Task details: In the entries that follow, which lines hold the string "arrow"? List them.
*** Information supplied Section Begins ***
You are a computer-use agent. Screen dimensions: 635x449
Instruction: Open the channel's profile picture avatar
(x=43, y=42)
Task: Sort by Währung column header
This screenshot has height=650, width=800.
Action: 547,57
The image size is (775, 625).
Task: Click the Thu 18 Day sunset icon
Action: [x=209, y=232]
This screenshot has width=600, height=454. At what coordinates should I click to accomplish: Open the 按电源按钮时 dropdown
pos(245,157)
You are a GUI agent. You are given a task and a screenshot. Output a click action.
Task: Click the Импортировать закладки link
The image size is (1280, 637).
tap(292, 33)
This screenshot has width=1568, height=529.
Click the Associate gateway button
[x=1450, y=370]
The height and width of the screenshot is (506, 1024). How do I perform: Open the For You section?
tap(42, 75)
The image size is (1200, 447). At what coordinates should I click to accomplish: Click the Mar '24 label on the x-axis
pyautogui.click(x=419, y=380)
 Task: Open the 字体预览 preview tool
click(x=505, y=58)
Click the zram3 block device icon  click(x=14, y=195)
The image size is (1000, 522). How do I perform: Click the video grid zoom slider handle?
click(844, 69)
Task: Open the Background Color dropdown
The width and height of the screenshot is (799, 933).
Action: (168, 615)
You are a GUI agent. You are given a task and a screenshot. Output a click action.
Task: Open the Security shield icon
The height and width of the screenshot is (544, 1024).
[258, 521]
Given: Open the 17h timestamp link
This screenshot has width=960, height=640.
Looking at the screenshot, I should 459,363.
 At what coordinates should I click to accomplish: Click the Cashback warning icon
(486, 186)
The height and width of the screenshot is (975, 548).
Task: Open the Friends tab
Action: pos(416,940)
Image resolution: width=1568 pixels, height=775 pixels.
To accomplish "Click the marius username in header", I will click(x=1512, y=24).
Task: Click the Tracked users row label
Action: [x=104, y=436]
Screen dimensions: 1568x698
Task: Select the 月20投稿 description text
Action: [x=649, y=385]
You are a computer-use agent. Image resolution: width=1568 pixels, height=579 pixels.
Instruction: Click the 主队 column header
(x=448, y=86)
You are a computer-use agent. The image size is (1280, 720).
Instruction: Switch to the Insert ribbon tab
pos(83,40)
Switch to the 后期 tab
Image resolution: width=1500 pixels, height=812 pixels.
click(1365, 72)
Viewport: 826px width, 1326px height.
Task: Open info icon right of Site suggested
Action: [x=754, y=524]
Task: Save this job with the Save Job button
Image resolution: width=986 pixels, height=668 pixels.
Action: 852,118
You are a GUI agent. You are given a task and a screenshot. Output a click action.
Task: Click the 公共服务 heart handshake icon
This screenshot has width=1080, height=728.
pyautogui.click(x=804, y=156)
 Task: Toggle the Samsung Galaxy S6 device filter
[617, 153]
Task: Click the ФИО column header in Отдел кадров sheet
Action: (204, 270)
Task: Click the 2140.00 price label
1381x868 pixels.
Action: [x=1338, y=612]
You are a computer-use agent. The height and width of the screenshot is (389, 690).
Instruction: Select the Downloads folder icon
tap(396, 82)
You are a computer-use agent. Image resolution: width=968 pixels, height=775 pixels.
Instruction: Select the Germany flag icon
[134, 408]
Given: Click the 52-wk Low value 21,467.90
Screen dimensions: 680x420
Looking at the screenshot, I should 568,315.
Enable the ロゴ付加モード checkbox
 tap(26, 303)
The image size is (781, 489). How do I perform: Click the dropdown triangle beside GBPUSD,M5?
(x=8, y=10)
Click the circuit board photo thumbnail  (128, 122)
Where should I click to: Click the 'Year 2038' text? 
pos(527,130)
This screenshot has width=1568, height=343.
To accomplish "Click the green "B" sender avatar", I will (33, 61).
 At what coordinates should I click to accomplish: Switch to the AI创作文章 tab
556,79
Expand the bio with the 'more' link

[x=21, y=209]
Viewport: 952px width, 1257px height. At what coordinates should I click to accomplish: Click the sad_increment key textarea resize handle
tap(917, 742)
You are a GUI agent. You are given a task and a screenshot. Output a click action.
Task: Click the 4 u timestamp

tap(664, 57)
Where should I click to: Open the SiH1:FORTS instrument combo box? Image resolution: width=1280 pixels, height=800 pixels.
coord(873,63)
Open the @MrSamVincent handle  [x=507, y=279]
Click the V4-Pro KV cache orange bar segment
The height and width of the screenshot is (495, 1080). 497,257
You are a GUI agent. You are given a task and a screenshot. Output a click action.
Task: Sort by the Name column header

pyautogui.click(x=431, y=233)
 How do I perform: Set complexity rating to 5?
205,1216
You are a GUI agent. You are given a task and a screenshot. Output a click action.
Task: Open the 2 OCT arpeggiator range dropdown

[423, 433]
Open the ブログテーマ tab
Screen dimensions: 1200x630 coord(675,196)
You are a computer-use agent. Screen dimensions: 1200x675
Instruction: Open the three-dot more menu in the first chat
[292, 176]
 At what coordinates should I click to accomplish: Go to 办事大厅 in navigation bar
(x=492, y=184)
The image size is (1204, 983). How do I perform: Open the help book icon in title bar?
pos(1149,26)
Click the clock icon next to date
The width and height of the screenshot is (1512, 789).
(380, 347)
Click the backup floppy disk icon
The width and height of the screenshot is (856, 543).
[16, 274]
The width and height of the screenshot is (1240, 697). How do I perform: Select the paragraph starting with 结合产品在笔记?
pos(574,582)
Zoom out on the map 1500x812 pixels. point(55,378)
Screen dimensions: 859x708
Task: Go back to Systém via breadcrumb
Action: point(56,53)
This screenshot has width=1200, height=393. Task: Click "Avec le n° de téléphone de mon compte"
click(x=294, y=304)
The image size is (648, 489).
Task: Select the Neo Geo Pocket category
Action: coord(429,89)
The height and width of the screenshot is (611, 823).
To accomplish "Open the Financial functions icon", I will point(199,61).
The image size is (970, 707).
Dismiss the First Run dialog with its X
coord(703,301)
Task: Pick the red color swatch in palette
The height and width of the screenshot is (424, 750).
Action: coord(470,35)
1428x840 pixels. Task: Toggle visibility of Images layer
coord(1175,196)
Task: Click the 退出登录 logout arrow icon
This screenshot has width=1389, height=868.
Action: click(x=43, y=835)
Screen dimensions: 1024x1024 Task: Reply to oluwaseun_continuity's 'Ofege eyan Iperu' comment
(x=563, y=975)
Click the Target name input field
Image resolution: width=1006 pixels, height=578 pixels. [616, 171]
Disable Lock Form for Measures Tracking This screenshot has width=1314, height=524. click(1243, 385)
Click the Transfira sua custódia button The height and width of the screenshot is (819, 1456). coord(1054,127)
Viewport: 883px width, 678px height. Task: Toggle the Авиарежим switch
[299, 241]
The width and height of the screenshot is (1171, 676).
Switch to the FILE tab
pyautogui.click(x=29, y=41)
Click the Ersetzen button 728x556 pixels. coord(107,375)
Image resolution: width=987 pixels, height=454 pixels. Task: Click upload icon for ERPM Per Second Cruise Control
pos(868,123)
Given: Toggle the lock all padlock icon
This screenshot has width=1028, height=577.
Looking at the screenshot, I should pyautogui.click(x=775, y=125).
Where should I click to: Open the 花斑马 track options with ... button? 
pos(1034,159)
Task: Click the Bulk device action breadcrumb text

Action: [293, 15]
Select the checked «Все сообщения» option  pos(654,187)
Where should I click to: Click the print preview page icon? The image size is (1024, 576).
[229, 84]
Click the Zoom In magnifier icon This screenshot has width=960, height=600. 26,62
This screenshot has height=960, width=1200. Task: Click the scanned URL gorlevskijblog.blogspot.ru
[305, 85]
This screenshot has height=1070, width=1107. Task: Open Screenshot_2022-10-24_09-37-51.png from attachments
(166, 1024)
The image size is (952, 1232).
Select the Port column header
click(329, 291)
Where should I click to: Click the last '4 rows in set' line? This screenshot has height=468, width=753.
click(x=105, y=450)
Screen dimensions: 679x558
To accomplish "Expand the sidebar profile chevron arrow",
*** Information supplied Section Ends ***
Answer to the exercise:
Task: Click the 退出登录 logout arrow icon
To accomplish "Expand the sidebar profile chevron arrow",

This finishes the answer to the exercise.